I’ve uploaded some PDF documents and converted them to Vector stores in the “Storage” section of the API dashboard. When I ask the assistant to answer a question from the PDF and reference the document, it will provide a text with a reference as “【4:1†source】”. Just wondering what this means and if anyone knows how I can get a proper reference from it?
The assistants API and its file_search no longer can provide quality annotations, where previously v1 retrieval would mark a section of text to be returned as an annotation.
The instructions to the AI model are still there in the file search tool, though, telling the AI to extensively write citation annotations in that style, though. This may lead to useless output you may need to strip. At best, you might get a chunk number: 800 tokens of text that could refer to a chunk return within steps.
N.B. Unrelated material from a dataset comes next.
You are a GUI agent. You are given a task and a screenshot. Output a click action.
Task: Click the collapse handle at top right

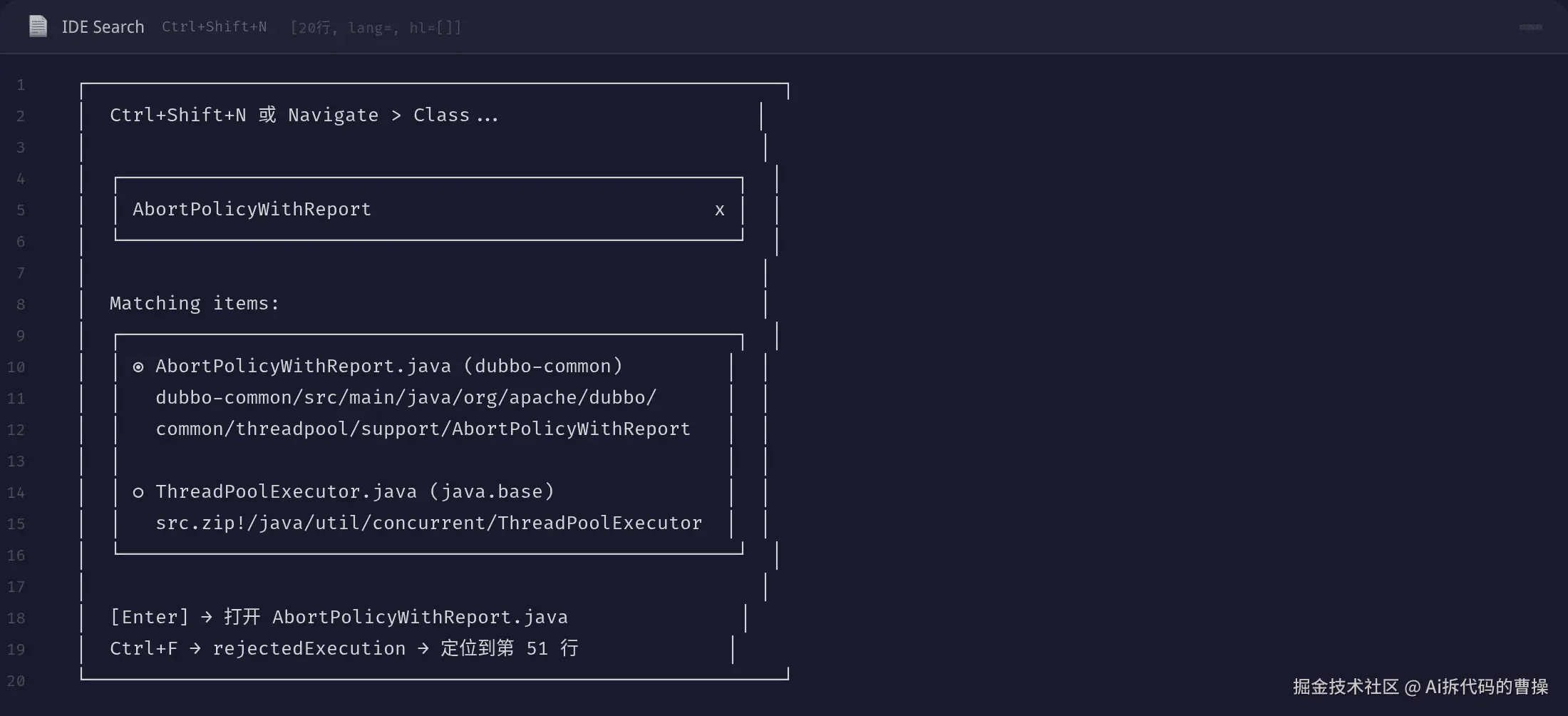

You can see how the AI is instructed for using a vector store in this forum post (reporting the poor and undocumented quality). It has confused bad implementation in the tool language, as even in the newest version of tool instruction, there is no “document title” in the tool return.
You can see a walk-thru of how it used to work (at great expense):
Or how to toss them, instead of saying “file_search annotation: disabled” to the AI:
I guess I will be forced to use Langchain but I have limited time and it is difficult to know if I am getting the best answer. I saw the openai pdf assistant and it was very easy to use but obviously doesn’t have necessary features such as citations very sad.